Written exercise
Convert the items between the lines holding "Image resolution: width=719" and "pyautogui.click(x=395, y=358)", inclusive, into a two-column CSV with columns named instruction and location. Each row holds one item's request text and its answer, with each value in a single quoted field and line breaks replaced by spaces; omit the pictures.

Given records
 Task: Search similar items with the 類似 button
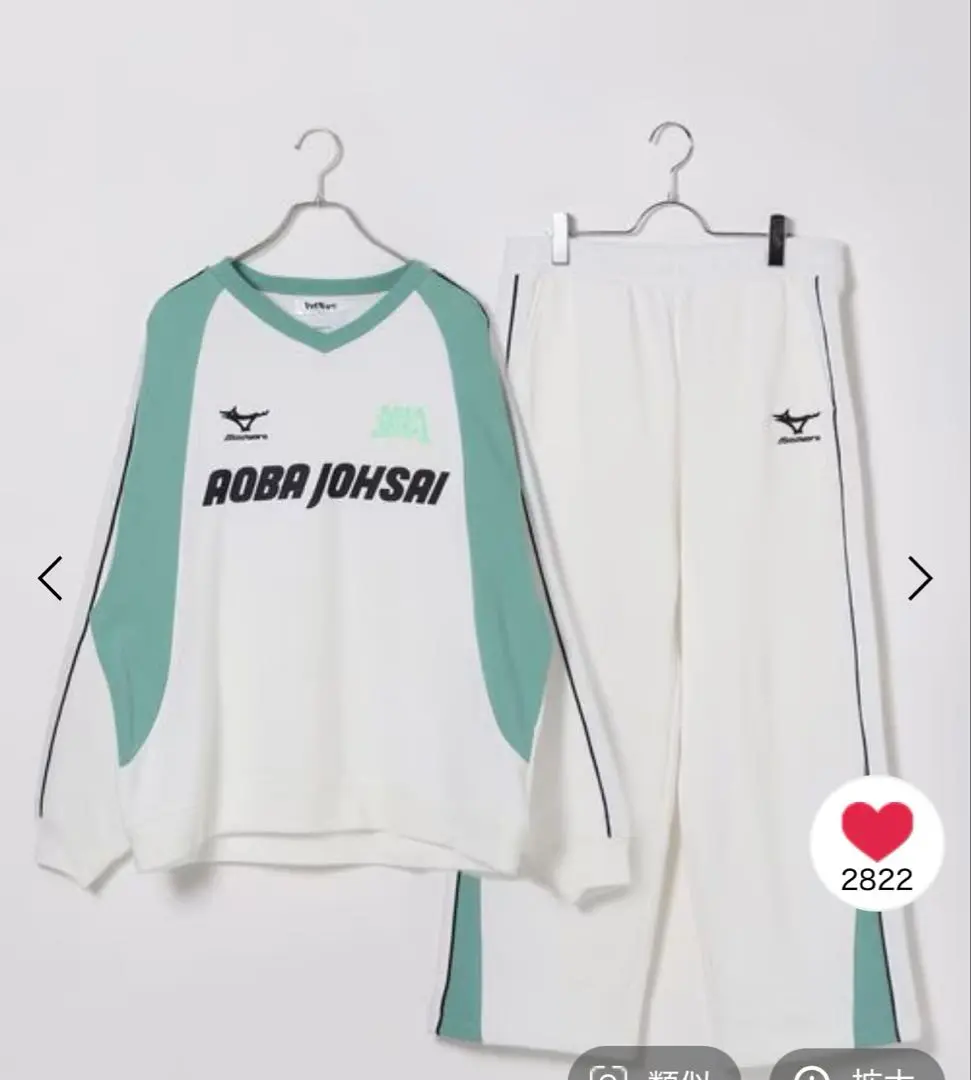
==
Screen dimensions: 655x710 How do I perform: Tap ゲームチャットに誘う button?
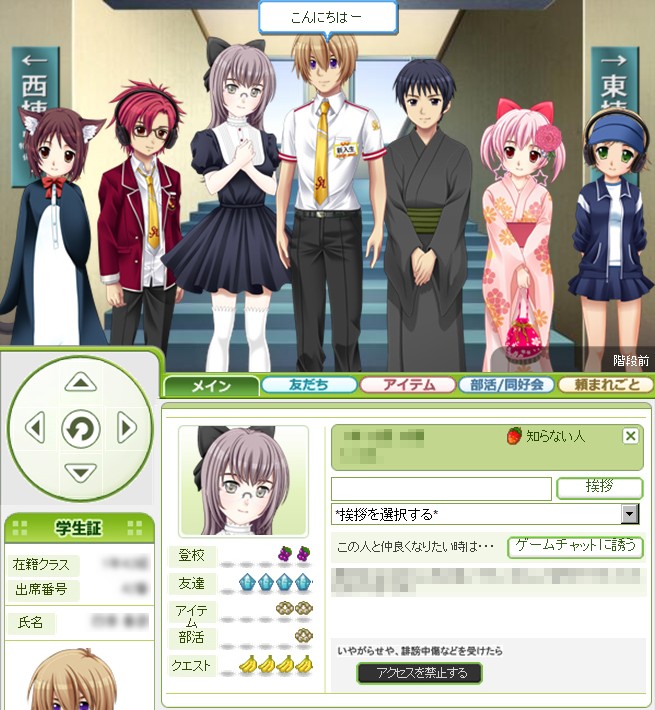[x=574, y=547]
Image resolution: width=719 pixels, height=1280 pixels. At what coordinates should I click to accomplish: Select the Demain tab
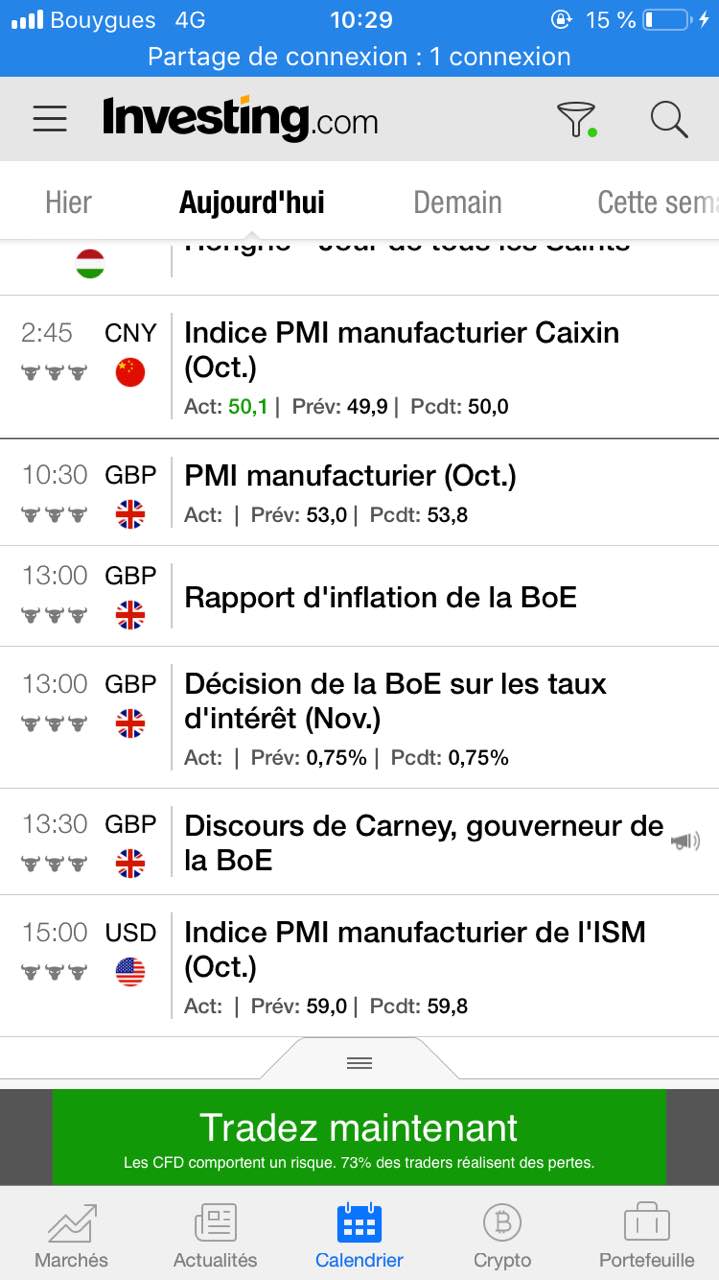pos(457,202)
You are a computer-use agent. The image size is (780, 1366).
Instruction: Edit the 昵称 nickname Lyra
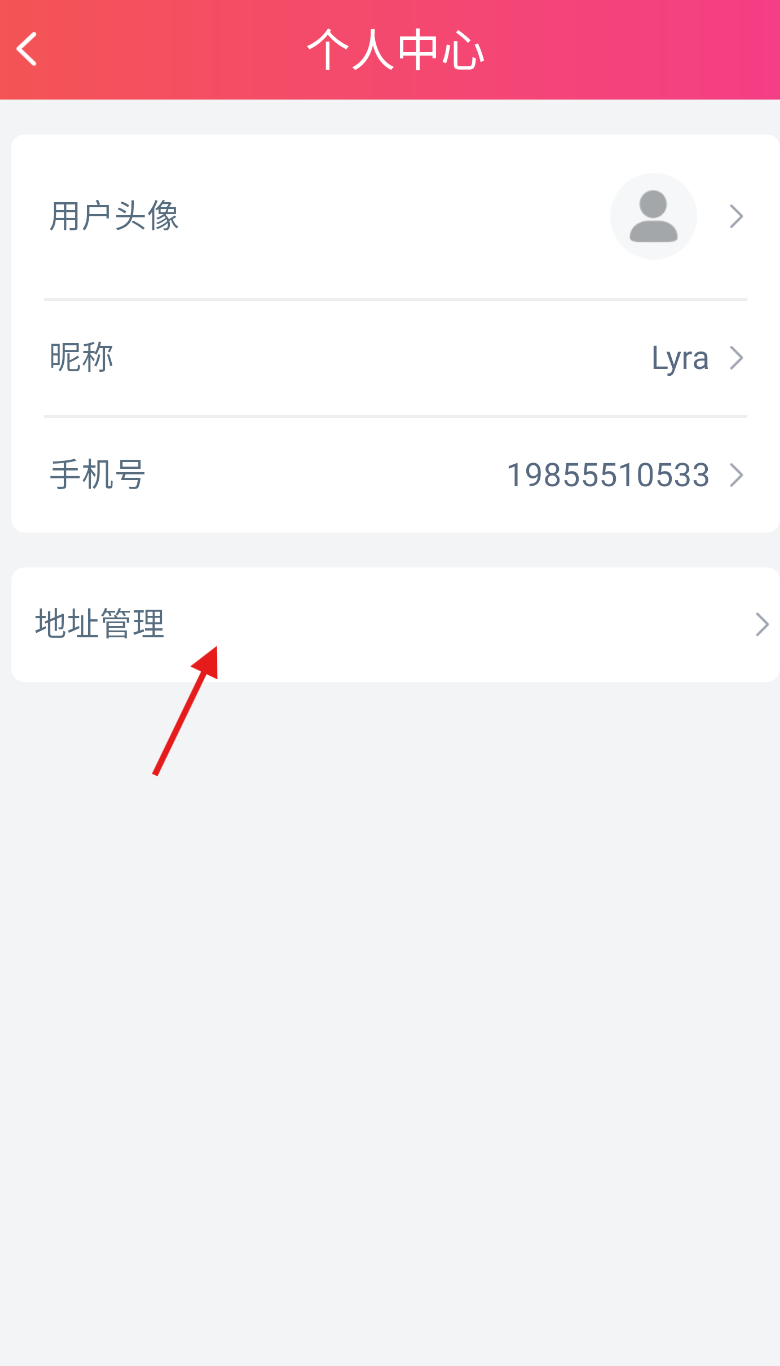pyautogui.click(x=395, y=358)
* * *
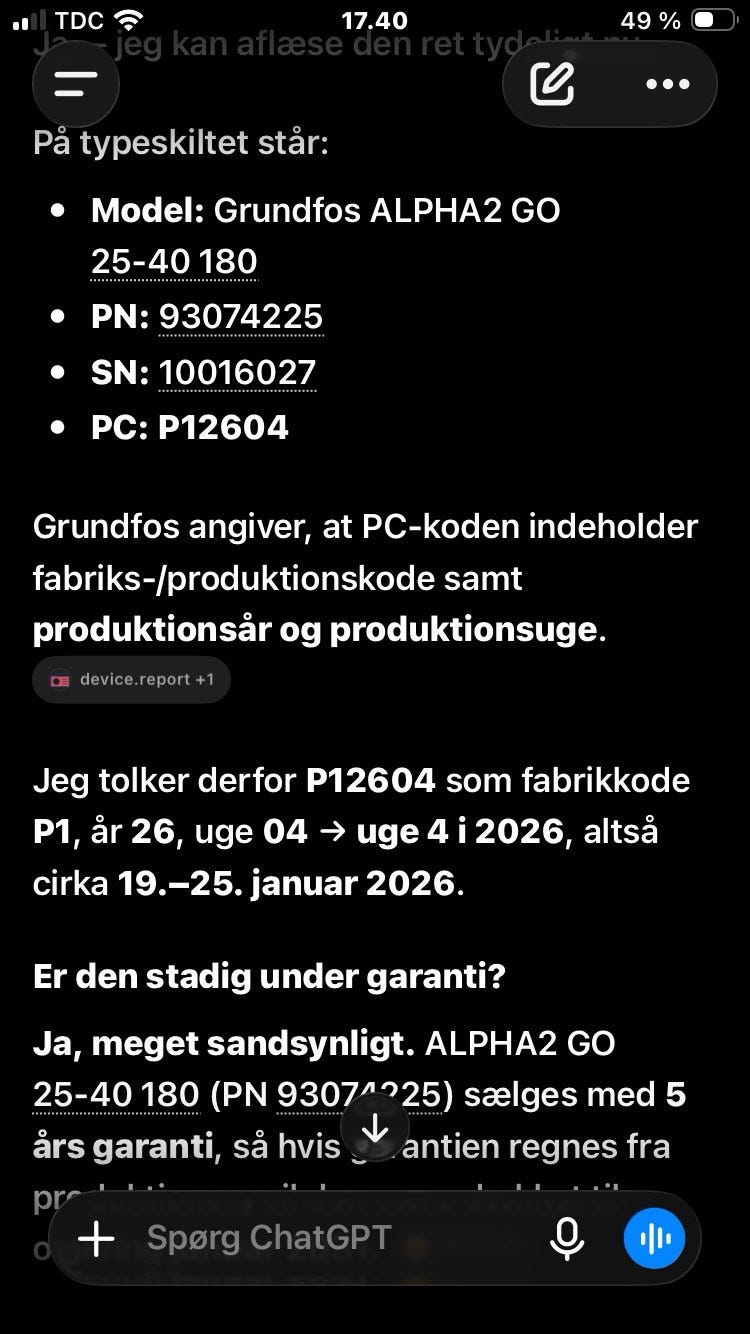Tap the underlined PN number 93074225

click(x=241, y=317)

Answer below
instruction,location
"Image resolution: width=719 pixels, height=1280 pixels. At what coordinates should I click to accomplish: Select the Demain tab","pos(457,202)"
"You are a computer-use agent. The image size is (780, 1366). Instruction: Edit the 昵称 nickname Lyra","pyautogui.click(x=395, y=358)"